North Korean hackers sanctioned, facing charges for Sony hack, Wannacry ransomware attack

Key Points
  • A North Korean hacker suspected of both the cyberattack on Sony Pictures in 2014 and the Wannacry ransomware attack in 2017 was criminally charged Thursday, as the Treasury Department sanctioned both the hacker and the North Korea entity he worked for.
  • The hacker, Park Jin Hyok, is suspected of working for North Korea's Reconnaissance General Bureau.
  • The hack on Sony Pictures came as a result of anger over the studio's film "The Interview," a comedy about a harebrained scheme to assassinate Kim Jong Un, the North Korean dictator.
Park Jin Hyok
Source: Justice Department

A North Korean hacker suspected of the cyberattack on Sony Pictures, the Wannacry ransomware attack and the brazen cyberheist of Bangladesh Bank was named in a criminal complaint revealed Thursday, as the Treasury Department sanctioned that man and a North Korea entity that employed him.

The hacker, Park Jin Hyok, is also suspected of trying to hack into Lockheed Martin's THAAD Missile defense system project currently deployed in South Korea. Park is suspected of working for North Korea's Reconnaissance General Bureau, a leading intelligence agency of that country.

The complaint against Park describes a "wide-ranging, multi-year conspiracy to conduct computer intrusions and commit wire fraud by co-conspirators working on behalf of the government of the Democratic People's Republic of Korea, commonly known as North Korea."

The one-two punch against North Korea came hours after President Donald Trump warmly thanked Kim Jong Un, the North Korean dictator, after Kim reportedly told representatives of South Korea that he still has faith in Trump and in their commitment to denuclearize the Korean Peninsula.


But the Treasury Department's statement announcing the actions Thursday said they were in direct response to "the Government of North Korea's malign cyber activities." The Treasury said the sanctions were being unveiled in conjunction with federal criminal charges for the hackers.

Park, who is a computer programmer, and the Chosun Expo Joint Venture both were hit with sanctions by the Treasury Department.

The Treasury said the joint venture, also known as Korea Expo Joint Venture, is "a front for the North Korean government," according to the Justice Department.

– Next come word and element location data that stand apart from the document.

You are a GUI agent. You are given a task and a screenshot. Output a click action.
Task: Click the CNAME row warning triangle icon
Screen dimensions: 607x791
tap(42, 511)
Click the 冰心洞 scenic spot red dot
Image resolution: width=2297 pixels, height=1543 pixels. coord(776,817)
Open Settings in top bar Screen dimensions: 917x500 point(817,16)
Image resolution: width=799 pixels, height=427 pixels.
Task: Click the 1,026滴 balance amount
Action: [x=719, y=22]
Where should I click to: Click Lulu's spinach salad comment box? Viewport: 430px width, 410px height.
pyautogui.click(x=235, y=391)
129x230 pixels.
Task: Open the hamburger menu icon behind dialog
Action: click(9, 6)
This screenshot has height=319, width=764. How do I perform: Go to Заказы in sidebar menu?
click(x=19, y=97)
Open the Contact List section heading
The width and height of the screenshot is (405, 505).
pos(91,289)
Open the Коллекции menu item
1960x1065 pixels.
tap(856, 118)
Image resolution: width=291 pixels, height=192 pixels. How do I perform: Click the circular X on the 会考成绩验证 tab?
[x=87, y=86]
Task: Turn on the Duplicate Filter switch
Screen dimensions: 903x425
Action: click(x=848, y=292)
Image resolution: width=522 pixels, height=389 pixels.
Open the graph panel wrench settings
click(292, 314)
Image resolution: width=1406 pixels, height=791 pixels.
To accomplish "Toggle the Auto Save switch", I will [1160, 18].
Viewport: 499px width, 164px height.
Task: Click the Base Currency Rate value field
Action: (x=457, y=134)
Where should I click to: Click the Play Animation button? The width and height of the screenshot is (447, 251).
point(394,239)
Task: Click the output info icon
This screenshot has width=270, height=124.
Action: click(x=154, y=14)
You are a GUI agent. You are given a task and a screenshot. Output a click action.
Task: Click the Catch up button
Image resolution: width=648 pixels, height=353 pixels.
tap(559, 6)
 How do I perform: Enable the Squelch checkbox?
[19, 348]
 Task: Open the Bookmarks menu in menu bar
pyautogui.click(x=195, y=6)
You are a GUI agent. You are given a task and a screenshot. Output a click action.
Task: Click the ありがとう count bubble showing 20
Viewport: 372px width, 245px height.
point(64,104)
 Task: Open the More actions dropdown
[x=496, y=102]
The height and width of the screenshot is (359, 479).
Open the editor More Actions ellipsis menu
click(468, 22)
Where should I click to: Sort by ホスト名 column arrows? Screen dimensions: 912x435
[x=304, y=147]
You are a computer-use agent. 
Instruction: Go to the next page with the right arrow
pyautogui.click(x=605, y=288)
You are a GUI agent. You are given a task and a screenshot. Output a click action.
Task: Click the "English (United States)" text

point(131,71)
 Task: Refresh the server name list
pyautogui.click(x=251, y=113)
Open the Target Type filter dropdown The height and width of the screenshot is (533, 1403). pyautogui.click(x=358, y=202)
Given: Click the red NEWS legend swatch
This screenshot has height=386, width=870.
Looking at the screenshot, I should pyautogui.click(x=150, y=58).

"The scale and scope of the cyber-crimes alleged by the complaint is staggering and offensive to all who respect the rule of law and the cyber norms accepted by responsible nations," said Assistant Attorney General for National Security John C. Demers.

"The complaint alleges that the North Korean government, through a state-sponsored group, robbed a central bank and citizens of other nations, retaliated against free speech in order to chill it half a world away, and created disruptive malware that indiscriminately affected victims in more than 150 other countries, causing hundreds of millions, if not billions, of dollars' worth of damage."

Park, who is not in custody, was charged with conspiracy and conspiracy to commit wire fraud by federal prosecutors.

The department said Park is part of the conspiracy responsible for the Wannacry and Sony attacks, as well as the February 2016 fraudulent transfer of $81 million from Bangladesh Bank.

Park and his unidentified co-conspirators "operated from North Korea, China, and elsewhere to perpetrate these malicious activities," according to the Treasury Department. The sanctions will bar Americans from dealing with Park or the joint venture. The sanctions also will lock up any property or interests held by the the targets of the sanctions.

Treasury Secretary Steven Mnuchin said, "We will not allow North Korea to undermine global cybersecurity to advance its interests and generate illicit revenues in violation of our sanctions."

Pedestrians walk past Sony Pictures Studios in Los Angeles, Dec. 4, 2014.
Frederic J. Brown | AFP | Getty Images

"The United States is committed to holding the regime accountable for its cyber-attacks and other crimes and destabilizing activities," Mnuchin said.

The 2014 hack on Sony Pictures came as a result of anger over the studio's film "The Interview," a comedy about a harebrained scheme to assassinate Kim Jong Un.

The attack led to the release of thousands of emails and documents, and to the resignation of Sony Pictures Co-chair Amy Pascal, who had joked in emails about asking President Barack Obama about black-themed films.

Last December, then White House homeland security advisor Tom Bossert said North Korea was "directly responsible" for the Wannacry attack, which in May 2017 infected up to 300,000 computers in 150 countries with a virus. Among the victims were Britain's National Health Service, which had to close emergency rooms in a number of hospitals as a result.

The Treasury Department, in a press release, said, "North Korea has demonstrated a pattern of disruptive and harmful cyber activity that is inconsistent with the growing consensus on what constitutes responsible state behavior in cyberspace."

"Our policy is to hold North Korea accountable and demonstrate to the regime that there is a cost to its provocative and irresponsible actions."

North Korea has denied the allegations of hacking.

Correction: Sony Pictures was hacked in 2014. An earlier version misstated the year.